Data extracted from a collection:
>>
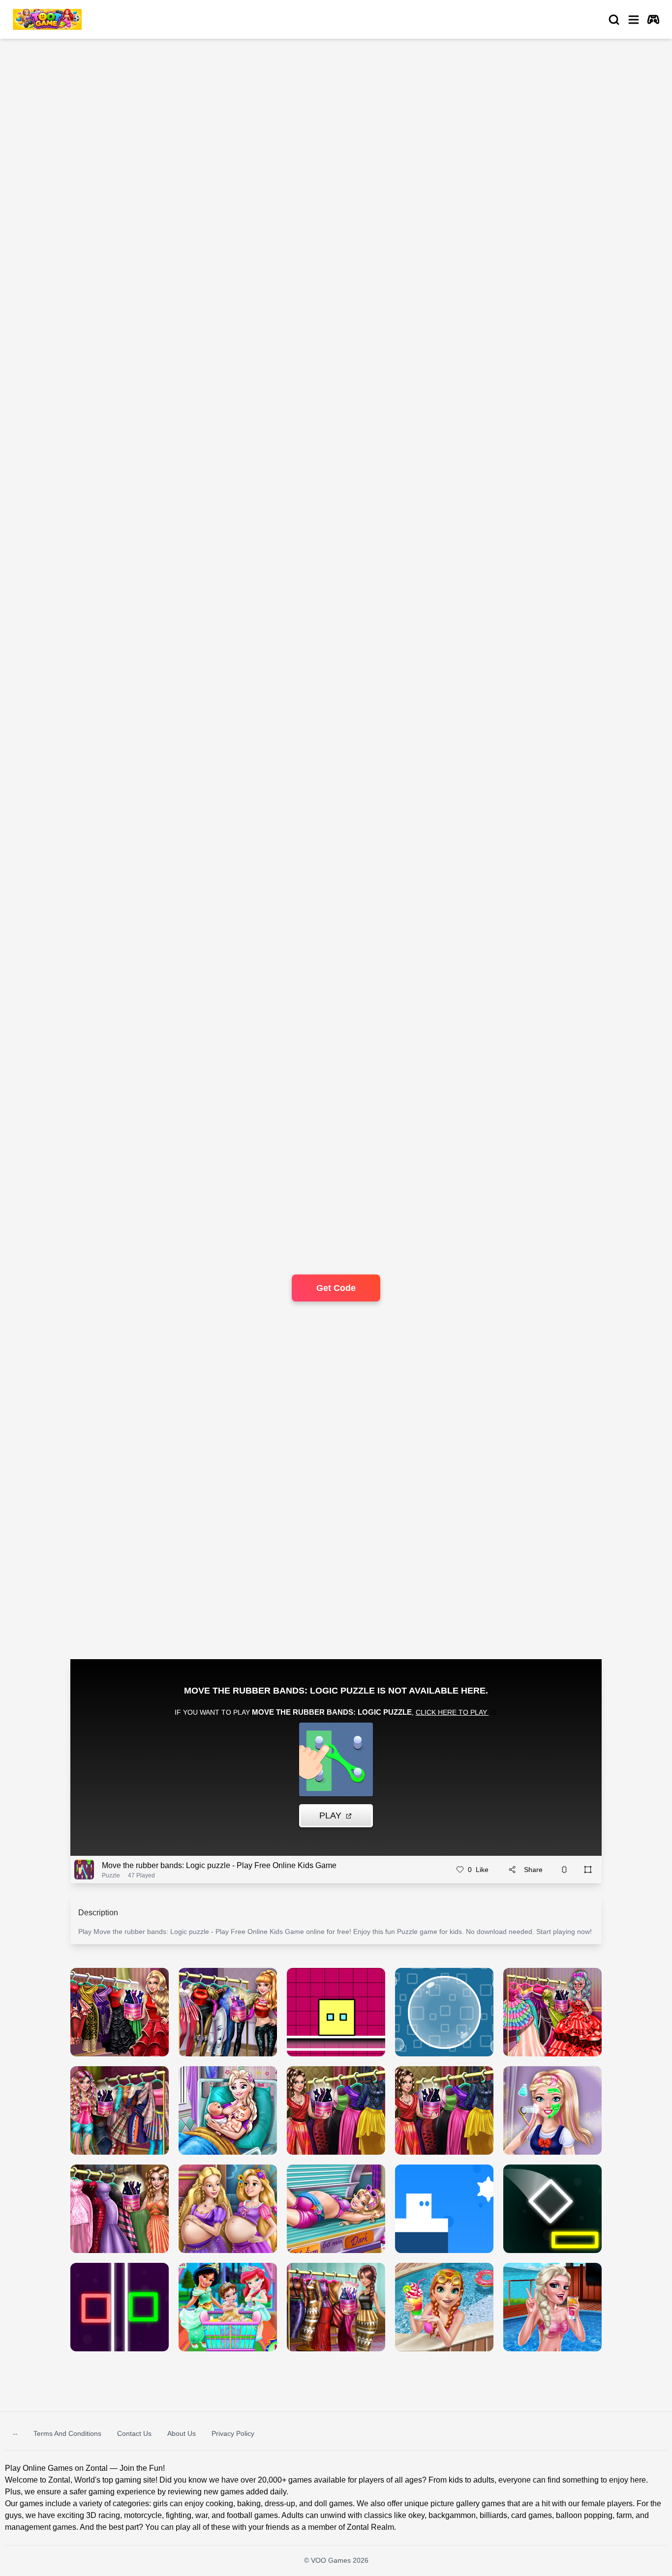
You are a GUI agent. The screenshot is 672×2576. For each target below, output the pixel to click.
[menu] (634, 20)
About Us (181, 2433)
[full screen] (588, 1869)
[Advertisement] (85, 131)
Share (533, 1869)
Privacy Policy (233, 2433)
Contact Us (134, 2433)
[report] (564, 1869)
<<
TASK STATEMENT =>
Output these and nothing else: the lines from the one holding "[full screen] (588, 1869)" through the final line of the entries above, exactly as they appear.

REPLY TO THE TASK =>
[full screen] (588, 1869)
[Advertisement] (85, 131)
Share (533, 1869)
Privacy Policy (233, 2433)
Contact Us (134, 2433)
[report] (564, 1869)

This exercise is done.